Rising chance of a Grexit: On top of that, the decision by the European Central Bank on Sunday to provide no new emergency support to Greek banks makes a “Grexit” seem even more likely.
On Monday, ratings agency Standard & Poor’s stated that it believes there’s a 50/50 chance that Greece will leave the euro. UBS puts the probability at 40%. Greece would become the first nation to do so.
S&P put a statement that accelerated the selloff, saying: “We interpret Greece’s decision to hold a referendum on official creditors’ loan proposals as a further indication that the Tsipras government will prioritize domestic politics over financial and economic stability, commercial debt payments, and eurozone membership. In our view, the probability of Greece exiting the eurozone is now about 50%.”
All through last week, investors believed that a deal was close. There has been a last minute deal with Greece time and time again. Now there are doubts.
“The probability of a Grexit has gone up significantly,” says Dave Lafferty, chief market strategist at Natixis, which has $900 billion under management. That’s why we’re seeing a big Monday sell-off.

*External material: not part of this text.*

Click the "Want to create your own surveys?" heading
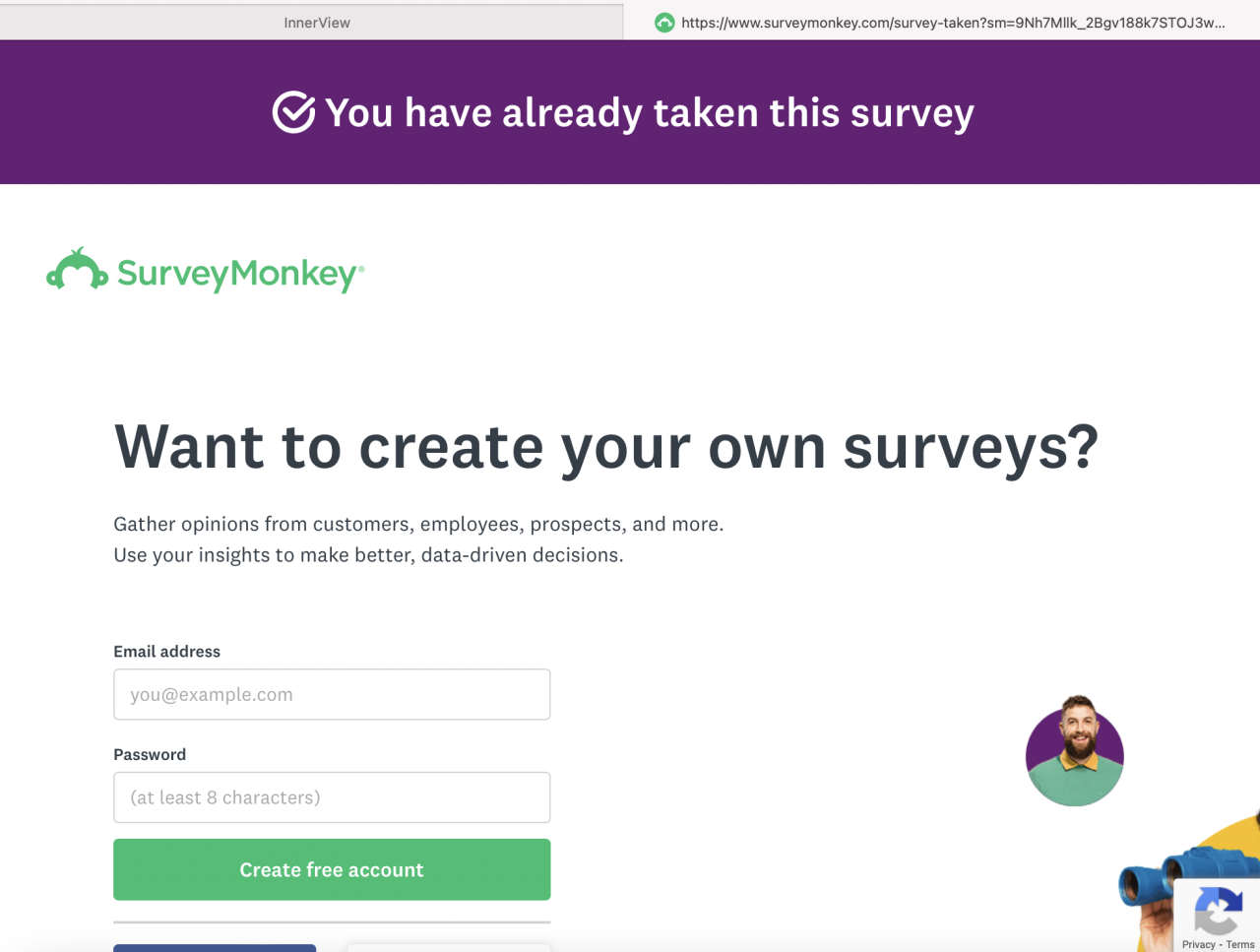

What’s next? Greece faces a critical deadline on Tuesday, when it must make a loan €1.5 billion ($1.7 billlion) payment to the IMF. The country looks almost certain to default on that payment. In total, Greece owes about €330 billion ($367 billion) to creditors, mostly the IMF and other European nations.
While stocks are sliding, the U.S. dollar and bonds were winners. The U.S. dollar gained ground against the euro, and the 10-year bond yield fell as low as 2.36% as investors looked for safety outside of Europe.
Greece’s stock market is closed Monday. The country has shut its banks to prevent money from leaving the country.
While this week is likely to be rough for markets worldwide, the longer-term impact may be limited. Goldman Sachs notes that Europe is much better prepared for a Greek crisis and default this time than in 2011-02 when Greece was last on the brink of a Grexit.
“While broader European markets are likely to show some response, we do not expect the impact to run to the systemic and existential threats to the Euro area as a whole that emerged back in 2011-12 when Greece was last center stage,” Goldman wrote in a note Sunday.
A key difference this time around is that European banks are in much better shape than they were a few years ago, and Greek debt is no longer held as widely by the private sector. All of that should help contain the crisis, regardless of what happens with the default and possible exit from the euro.